Die irakische Regierung will im Falle eines von den USA angeführten Angriffs versuchen, die Ölfelder und Raffinerien des Landes zu verteidigen. "Alle Vorbereitungen sind getroffen, um eine bewaffnete Verteidigung unserer Ölindustrie zu gewährleisten", sagte der stellvertretende Ölminister, Hussein El Hadithi, am Freitag vor der Presse in Bagdad.

HB/dpa BAGDAD. Er bestritt energisch, dass Bagdad die Absicht habe, im Falle eines US-Angriffs die Ölquellen in Brand zu setzen. "Wie sollte man seinen eigenen Reichtum verbrennen?", fragte er. Als die irakischen Truppen 1991 von einer US-geführten Allianz aus dem okkupierten Kuwait vertrieben wurden, waren etliche kuwaitische Ölfelder von den abziehenden Irakern in Brand gesteckt worden.

Die irakische Zeitung "Al-Thawra", das Sprachrohr der "Baath"-Partei von Präsident Saddam Hussein, schrieb am Freitag, die Mitglieder des UN-Sicherheitsrats sollten nicht "auf die Pläne der USA und Großbritanniens hereinfallen". Diese wollten bei den Vereinten Nationen um jeden Preis eine neue Resolution durchsetzen, "auch wenn andere Staaten fordern, den Waffeninspekteuren mehr Zeit zu geben...und diese anderen Staaten glauben, dass eine zweite Resolution nicht notwendig ist".

Augenzeugen berichteten unterdessen, in Bagdad und anderen irakischen Städten hätten sich die Menschen und die Behörden inzwischen auf einen bald bevorstehenden Krieg eingestellt.
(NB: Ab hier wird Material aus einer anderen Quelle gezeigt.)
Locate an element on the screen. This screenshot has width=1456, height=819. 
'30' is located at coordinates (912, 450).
So seien etwa die Polizisten seit einigen Tagen schwerer bewaffnet.

Die Zerstörung der Al-Samoud-2-Raketen durch die Iraker wurde am Freitag offenbar wegen des islamischen Wochenfeiertags unterbrochen. Die Aktion soll nach Angaben aus dem Informationsministerium in Bagdad am Samstag weitergehen. Nach Angaben der UN-Waffenkontrollkommission (UNMOVIC) wurden bislang 34 von insgesamt 120 Raketen zerstört.
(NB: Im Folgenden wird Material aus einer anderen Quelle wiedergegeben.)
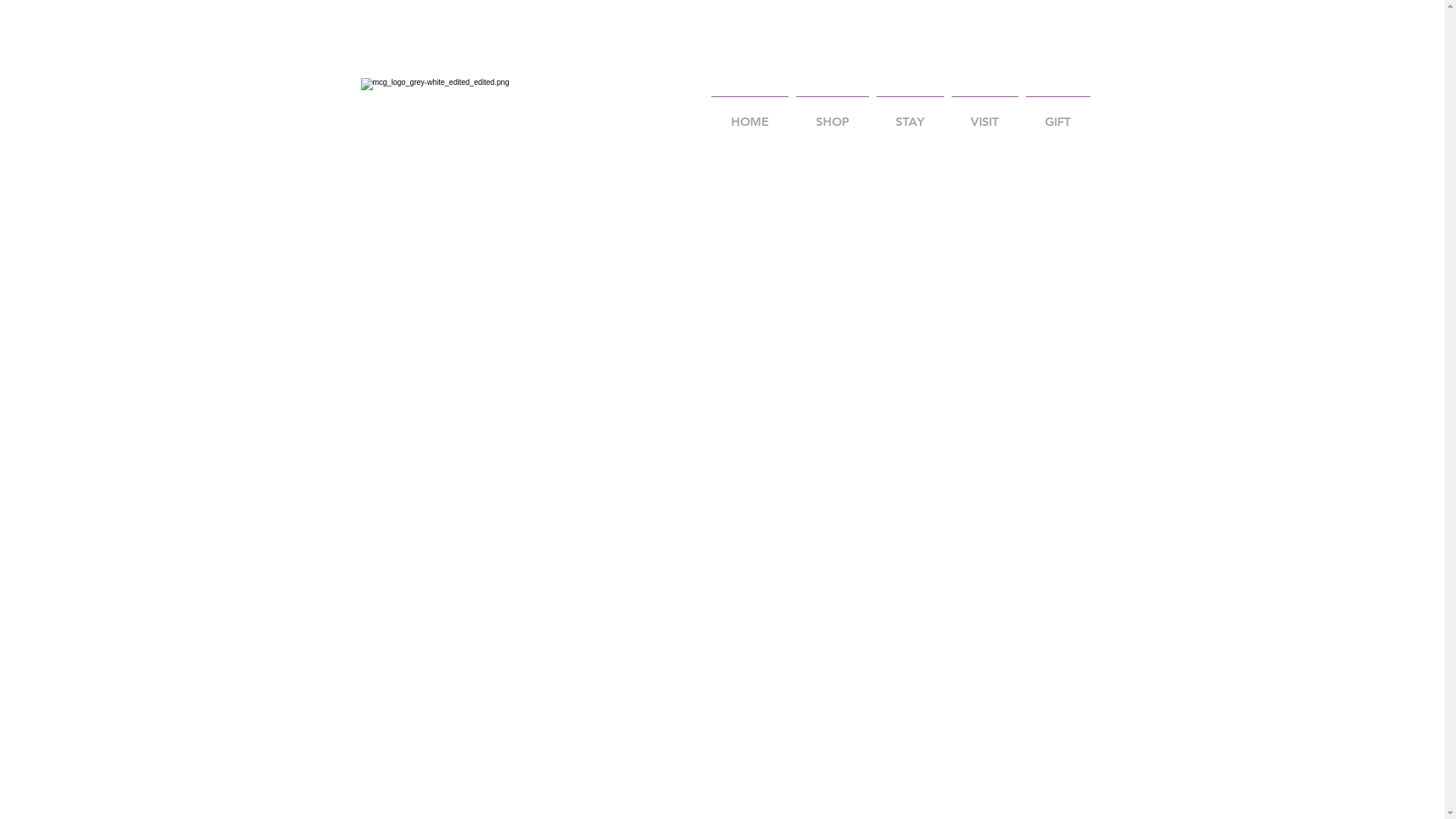  I want to click on 'STAY', so click(909, 114).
Die Waffenkontrolleure waren am Freitag nach Angaben der irakischen Behörden nur an zwei Orten aktiv. Biowaffenexperten hätten erneut die Grabungen am Sprengplatz in el Asisiya beobachtet. Dort hatte Bagdad nach eigenen Angaben im Sommer 1991 Flugzeugbomben vernichtet, die mit biologischen Kampfstoffen gefüllt waren. Ein weiteres UNMOVIC-Team startete unterdessen von Mosul aus mit dem Hubschrauber zu einer Inspektion im Nordirak.